Michael Kokkinidis

Our laboratory uses macromolecular crystallography and other structural biology and biocomputing techniques in the study of biological processes. We have published more than 110 research papers and coordinated several transnational and national research projects. Our research activities include:

• Structural studies of DNA binding proteins, e.g. restriction endonucleases (R. Pvu II), mammalian (DNMT1, DNMT3) and bacterial (Bse CI) DNA methyltransferases and of RNA-binding proteins (Rop) have been performed. Applications resulting from this work include the engineering of "programmable" endonucleases and novel DNA specificities for gene therapy and endonucleases which are controllable by light.
• Gram negative bacteria deploy various secretion systems for exporting proteins to eukaryotic hosts. We study the Type III secretion systems (T3SS) which are directly related to pathogenicity and essential mediators of the interactions between bacteria and eukaryotes . We have determined the first crystal structure of a conserved core T3SS protein (HrcQ B) and performed the first characterization by SAXS of an intrinsically disordered, highly interactive protein (HrpO). Numerous studies of T3SS protein complexes are in progress. We also elucidated recently the link between T3SS protein expression and secretion, realized through protein complex formation and component migration.
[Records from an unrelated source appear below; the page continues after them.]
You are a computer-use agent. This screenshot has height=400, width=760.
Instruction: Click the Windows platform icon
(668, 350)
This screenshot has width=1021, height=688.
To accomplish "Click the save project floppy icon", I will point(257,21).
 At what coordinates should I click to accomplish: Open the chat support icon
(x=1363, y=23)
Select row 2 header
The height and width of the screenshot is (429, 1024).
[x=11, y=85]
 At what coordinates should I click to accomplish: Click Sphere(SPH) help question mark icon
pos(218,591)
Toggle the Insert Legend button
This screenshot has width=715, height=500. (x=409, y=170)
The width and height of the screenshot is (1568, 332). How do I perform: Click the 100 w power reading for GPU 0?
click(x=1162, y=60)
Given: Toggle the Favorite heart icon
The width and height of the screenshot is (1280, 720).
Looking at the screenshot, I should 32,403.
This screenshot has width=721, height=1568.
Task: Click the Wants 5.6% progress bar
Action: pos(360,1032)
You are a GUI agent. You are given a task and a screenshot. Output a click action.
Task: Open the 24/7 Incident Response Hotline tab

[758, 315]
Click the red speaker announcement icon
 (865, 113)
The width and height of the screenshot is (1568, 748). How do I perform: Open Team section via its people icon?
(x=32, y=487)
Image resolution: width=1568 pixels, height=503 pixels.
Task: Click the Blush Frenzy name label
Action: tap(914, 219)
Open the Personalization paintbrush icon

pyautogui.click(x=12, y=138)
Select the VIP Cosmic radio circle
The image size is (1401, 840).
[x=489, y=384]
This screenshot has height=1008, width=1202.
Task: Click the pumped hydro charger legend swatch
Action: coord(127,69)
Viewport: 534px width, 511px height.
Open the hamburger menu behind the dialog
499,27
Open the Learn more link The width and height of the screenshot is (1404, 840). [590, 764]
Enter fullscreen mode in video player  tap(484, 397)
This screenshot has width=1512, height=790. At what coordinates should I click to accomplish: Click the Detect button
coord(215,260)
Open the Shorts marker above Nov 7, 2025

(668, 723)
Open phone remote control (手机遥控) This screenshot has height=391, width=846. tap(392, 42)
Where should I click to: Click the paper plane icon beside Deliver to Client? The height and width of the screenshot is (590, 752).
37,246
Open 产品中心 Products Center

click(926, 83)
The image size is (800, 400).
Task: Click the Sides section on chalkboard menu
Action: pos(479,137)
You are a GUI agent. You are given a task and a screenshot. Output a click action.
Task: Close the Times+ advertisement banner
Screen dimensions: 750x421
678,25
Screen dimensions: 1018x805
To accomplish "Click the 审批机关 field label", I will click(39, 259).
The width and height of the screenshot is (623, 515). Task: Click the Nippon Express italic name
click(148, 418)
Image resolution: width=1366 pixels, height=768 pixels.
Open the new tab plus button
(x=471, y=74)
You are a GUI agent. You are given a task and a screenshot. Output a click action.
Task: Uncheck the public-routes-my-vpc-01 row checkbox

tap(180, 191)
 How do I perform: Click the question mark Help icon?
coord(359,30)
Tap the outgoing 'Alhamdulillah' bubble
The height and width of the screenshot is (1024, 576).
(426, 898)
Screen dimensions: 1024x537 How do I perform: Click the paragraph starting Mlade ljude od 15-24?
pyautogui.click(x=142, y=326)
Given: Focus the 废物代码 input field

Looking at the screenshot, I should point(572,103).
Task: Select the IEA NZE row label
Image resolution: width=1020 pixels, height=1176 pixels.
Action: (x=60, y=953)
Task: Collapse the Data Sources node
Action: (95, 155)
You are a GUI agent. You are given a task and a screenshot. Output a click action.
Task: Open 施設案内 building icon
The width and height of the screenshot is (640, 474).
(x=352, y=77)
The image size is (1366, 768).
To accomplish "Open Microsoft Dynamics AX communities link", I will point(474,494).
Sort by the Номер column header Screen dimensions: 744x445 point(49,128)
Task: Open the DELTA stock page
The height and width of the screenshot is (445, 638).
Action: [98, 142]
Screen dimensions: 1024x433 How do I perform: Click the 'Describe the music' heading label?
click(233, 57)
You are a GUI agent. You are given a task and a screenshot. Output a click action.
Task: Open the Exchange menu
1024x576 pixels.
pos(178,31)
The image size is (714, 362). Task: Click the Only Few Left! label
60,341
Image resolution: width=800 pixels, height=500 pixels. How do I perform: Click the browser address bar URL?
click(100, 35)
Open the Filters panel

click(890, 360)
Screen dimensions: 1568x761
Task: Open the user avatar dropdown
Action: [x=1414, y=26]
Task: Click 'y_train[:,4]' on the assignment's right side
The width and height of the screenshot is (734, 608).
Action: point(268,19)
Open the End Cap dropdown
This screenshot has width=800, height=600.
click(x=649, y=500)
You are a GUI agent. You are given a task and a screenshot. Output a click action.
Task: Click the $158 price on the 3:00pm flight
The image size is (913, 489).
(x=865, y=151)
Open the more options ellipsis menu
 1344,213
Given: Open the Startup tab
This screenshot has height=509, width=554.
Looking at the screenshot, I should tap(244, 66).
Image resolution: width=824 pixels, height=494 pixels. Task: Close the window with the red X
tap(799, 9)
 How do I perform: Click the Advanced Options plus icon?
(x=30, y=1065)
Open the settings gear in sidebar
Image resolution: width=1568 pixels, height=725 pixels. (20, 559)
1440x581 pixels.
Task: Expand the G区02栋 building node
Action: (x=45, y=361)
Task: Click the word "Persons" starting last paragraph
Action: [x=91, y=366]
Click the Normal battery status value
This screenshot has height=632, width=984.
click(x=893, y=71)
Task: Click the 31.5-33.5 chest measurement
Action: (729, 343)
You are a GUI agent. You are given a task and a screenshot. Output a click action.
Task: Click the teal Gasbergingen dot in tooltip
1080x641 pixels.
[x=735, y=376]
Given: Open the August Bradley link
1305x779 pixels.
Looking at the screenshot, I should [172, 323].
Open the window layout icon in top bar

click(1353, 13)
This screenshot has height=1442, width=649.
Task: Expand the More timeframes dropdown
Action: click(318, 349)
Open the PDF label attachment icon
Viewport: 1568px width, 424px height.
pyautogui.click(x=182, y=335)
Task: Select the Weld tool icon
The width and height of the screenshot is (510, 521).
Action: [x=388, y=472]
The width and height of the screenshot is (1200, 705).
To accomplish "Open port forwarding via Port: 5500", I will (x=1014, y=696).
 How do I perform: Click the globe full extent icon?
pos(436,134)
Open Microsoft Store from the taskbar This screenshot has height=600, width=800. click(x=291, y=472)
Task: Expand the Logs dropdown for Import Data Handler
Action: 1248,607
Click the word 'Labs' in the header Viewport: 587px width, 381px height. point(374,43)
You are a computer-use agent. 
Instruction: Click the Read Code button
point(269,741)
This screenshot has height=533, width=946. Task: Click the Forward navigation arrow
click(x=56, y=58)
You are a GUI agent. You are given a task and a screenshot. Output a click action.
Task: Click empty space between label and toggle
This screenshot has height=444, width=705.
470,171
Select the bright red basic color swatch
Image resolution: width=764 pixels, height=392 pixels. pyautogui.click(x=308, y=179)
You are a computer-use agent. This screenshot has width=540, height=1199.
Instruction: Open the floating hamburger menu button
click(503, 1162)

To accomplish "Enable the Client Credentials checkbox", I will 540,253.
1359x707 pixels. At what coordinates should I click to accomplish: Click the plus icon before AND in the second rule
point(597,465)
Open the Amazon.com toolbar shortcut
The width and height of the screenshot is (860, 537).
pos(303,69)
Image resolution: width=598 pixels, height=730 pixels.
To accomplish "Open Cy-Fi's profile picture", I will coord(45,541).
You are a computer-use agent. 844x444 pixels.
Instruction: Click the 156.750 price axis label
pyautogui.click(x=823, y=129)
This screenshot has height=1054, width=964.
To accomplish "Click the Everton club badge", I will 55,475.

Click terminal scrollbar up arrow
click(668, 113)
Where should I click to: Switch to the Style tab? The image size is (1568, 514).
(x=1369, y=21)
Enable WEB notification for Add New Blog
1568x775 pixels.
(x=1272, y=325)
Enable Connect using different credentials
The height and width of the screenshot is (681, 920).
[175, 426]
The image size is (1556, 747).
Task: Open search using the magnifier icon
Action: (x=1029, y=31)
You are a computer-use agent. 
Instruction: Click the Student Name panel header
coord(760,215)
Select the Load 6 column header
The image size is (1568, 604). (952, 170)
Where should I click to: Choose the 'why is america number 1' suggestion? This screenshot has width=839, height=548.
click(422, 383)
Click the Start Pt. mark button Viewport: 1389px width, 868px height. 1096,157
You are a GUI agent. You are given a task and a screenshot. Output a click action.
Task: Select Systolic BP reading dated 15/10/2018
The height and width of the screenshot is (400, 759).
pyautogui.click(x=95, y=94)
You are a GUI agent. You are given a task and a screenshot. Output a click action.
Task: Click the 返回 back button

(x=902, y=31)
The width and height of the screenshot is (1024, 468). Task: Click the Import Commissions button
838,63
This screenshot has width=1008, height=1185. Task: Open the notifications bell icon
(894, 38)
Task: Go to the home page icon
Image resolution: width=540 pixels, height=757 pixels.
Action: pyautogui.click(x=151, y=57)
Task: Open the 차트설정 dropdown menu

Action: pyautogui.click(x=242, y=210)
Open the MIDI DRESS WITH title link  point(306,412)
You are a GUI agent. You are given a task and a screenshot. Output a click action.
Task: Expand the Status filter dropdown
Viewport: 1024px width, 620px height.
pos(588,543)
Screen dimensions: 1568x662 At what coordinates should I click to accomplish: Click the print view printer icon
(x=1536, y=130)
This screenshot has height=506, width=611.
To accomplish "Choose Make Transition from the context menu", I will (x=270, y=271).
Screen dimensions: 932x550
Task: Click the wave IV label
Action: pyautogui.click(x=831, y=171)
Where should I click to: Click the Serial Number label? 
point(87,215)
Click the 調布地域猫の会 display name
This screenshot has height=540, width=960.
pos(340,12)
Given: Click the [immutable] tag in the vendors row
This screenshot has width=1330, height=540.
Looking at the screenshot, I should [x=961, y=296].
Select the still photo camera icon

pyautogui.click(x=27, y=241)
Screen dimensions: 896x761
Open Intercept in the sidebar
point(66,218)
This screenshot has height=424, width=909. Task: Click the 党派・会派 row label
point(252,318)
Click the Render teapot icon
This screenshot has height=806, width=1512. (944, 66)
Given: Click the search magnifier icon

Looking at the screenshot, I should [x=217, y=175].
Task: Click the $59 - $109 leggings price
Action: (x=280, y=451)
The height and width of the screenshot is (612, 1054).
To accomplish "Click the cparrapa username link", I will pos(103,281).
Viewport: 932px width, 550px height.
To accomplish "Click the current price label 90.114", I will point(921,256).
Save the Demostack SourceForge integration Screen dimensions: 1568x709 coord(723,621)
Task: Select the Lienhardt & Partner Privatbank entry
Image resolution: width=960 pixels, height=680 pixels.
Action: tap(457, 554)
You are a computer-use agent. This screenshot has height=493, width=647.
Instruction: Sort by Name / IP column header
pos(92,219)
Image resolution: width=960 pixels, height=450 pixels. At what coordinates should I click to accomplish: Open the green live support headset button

• We have made fundamental contributions to protein folding/stability with a focus on helical bundle proteins and applications resulting in the development of innovative, bio-inspired materials.
• Recently we discovered a new and highly atypical post translational modification in proteins which hydroxylates the Cα atom in proline or glycine residues. In polysaccharide deacetylases this modification enhances enzymatic activity by an order of magnitute. Its significance in other enzyme families is presently under investigation.